Between the two of them—the child at school and Aunt Olivia at home—letters came and went for six weeks. Aunt Olivia wrote six, Rebecca Mary six. All the letters were terse and brief and unemotional. Weather, bones, little white cats, liniment—everything in them but loneliness or love. Rebecca Mary began all hers “Dear Aunt Olivia,” and ended them all “Respectfully your niece, Rebecca Mary Plummer.”

“Dear Rebecca Mary,” began Aunt Olivia's. “Your aff. aunt, Olivia Plummer,” they closed. Yet both their hearts were breaking. Some hearts break quicker than others; Plummer hearts hold out splendidly, but in the end—

In the end Aunt Olivia went to see the minister and was closeted with him for a little. The minister's wife could hear them talking—mostly the minister—but she could not hear what they said.

“It's come,” she nodded, sagely. “I was sure it would. That's what the little, white cat purred when she rubbed against my skirts, 'She can't stand it much longer. She doesn't sleep nights nor eat days—she's giving out.' Poor Miss Olivia!—but I can't understand Rebecca Mary.”

“It's the Plummer in her,” the little, white cat would have purred. “You wait!”

Aunt Olivia turned back at the minister's study door. “Then you will?” she said, eagerly. “You're perfectly willing to? I don't want to feel—”

“You needn't feel,” the minister smiled. “I'm more than willing. I'm delighted. But in the matter of—er—remuneration, I cannot let you—”

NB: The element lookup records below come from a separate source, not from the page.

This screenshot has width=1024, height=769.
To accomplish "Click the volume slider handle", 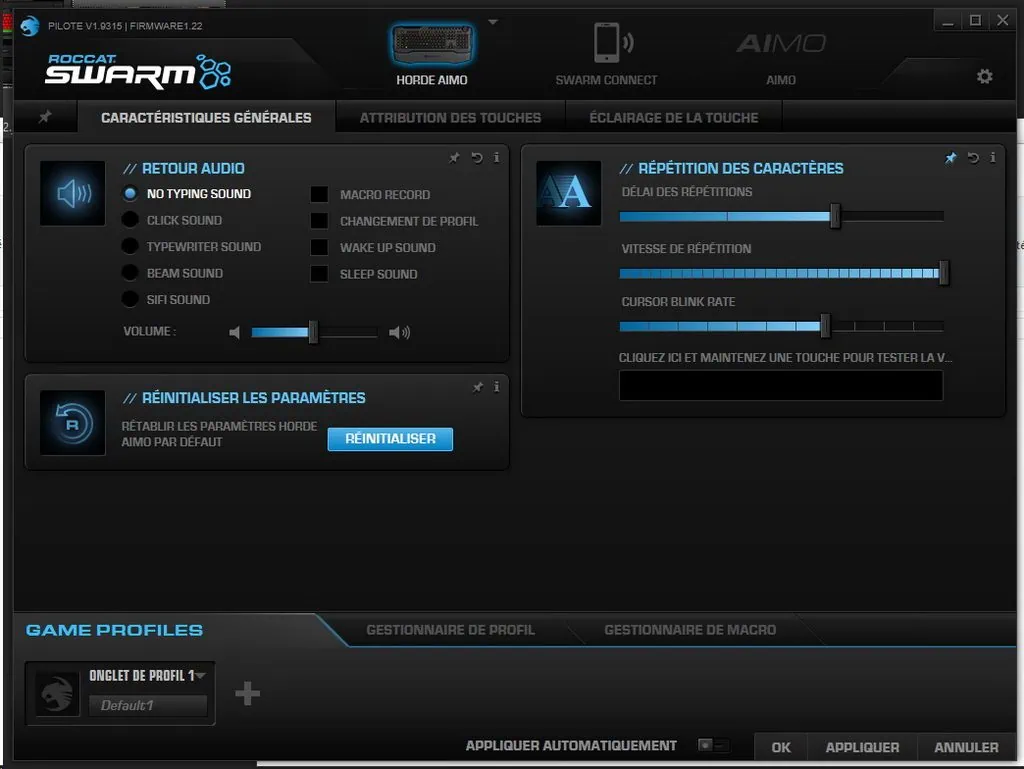I will click(313, 332).

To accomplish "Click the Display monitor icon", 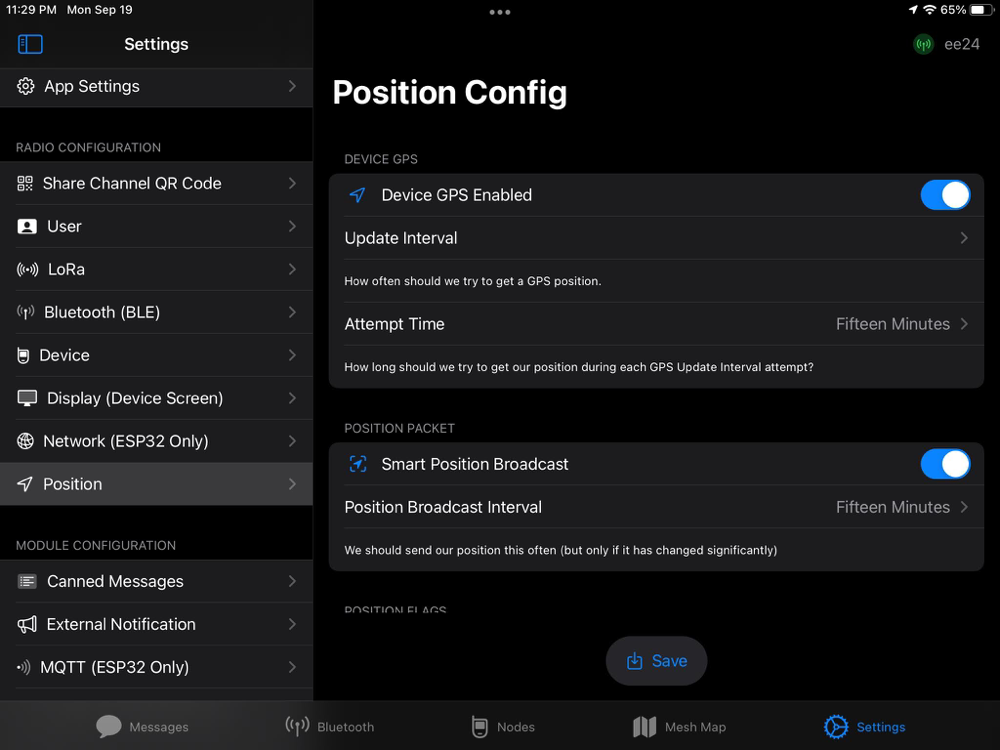I will point(27,398).
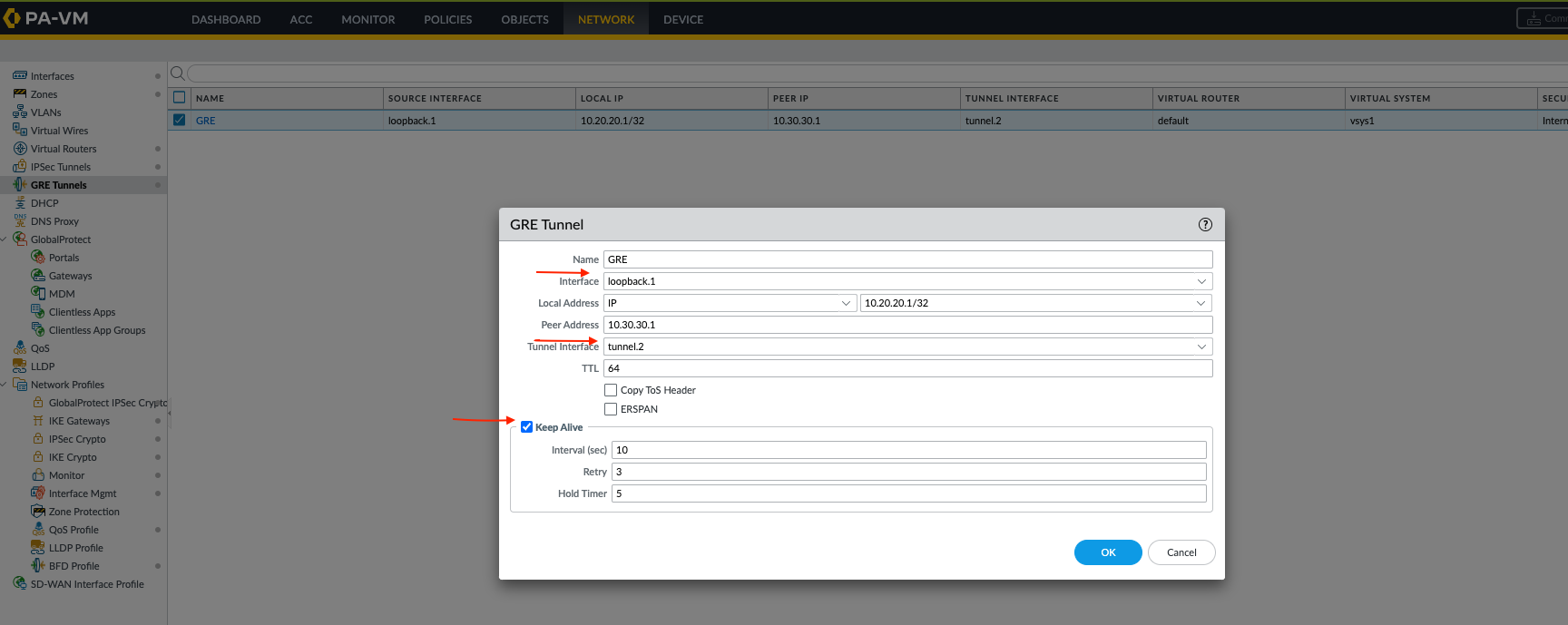Open the DEVICE tab
The image size is (1568, 625).
pyautogui.click(x=682, y=19)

“You needn't let me,” smiled Miss Olivia; “I'll do it without.” She was gently radiant. Her pitifully thin face, so transfigured, touched the big heart of the minister. He went to his window and watched the slight figure hurry away. He would scarcely have been surprised to see it turn down the road that led towards the railway station.

“Oh, Robert!” It was the minister's wife at his elbow. “You dear boy, I know you've promised! You needn't tell me a thing—didn't I suggest it in the first place? Dear Miss Olivia—I'm so glad, Robert! So are you glad, you minister!” But they were neither of them thinking of little, stubbed-out shoes that would be easier to buy.

Aunt Olivia turned down the station road the next morning, in the swaying old stage. Her eager gaze never left the plodding horses, as if by looking at them she could make them go faster.

“They're pretty slow, aren't they?” she said.

“Slow—THEM? Well, I guess you weren't never a stage horse!” chuckled the old man at the reins.

“No,” admitted Aunt Olivia, “I never was, but I know I'd go faster today.”

At the Junction, halfway to Rebecca Mary, she descended alertly from the train and crossed the platform. She must wait here, they told her, an hour and twenty minutes. On the other side of the station a train was just slowing up, and she stood a moment to scan idly the thin stream of people that trickled from the cars. There were old women—did any of them, she wondered, feel as happy as she did? There were tall children, too. There was one—Aunt Olivia started a little and fumbled in her soft hair, under the roses in her bonnet brim, for her glasses. There was one tall child—she was coming this way—she was coming fast—she was running! Her arms were out—

“Aunt Olivia! Aunt Olivia!” the Tall Child was crying out, joyously, “Oh, Aunt Olivia!”

“Rebecca Mary!—my dear, my dear!”

They were in each other's arms. The roses on Aunt Olivia's bonnet brim slipped to one side—the two of them, not Plummers any more, but a common, glad old woman and a common, glad, tall child, were kissing each other as though they would never stop. The stream of people reached them and flowed by on either side. Trains came and went, and still they stood like that.

“Hoity-toity!” muttered Aunt Olivia's Duty, and slipped past with the stream. A Plummer to the end, what use to stay any longer there?

“I was coming home,” cried Rebecca Mary. “I couldn't bear it another minute!”

“I was coming after you—my dear, my DEAR, I couldn't bear it another minute!”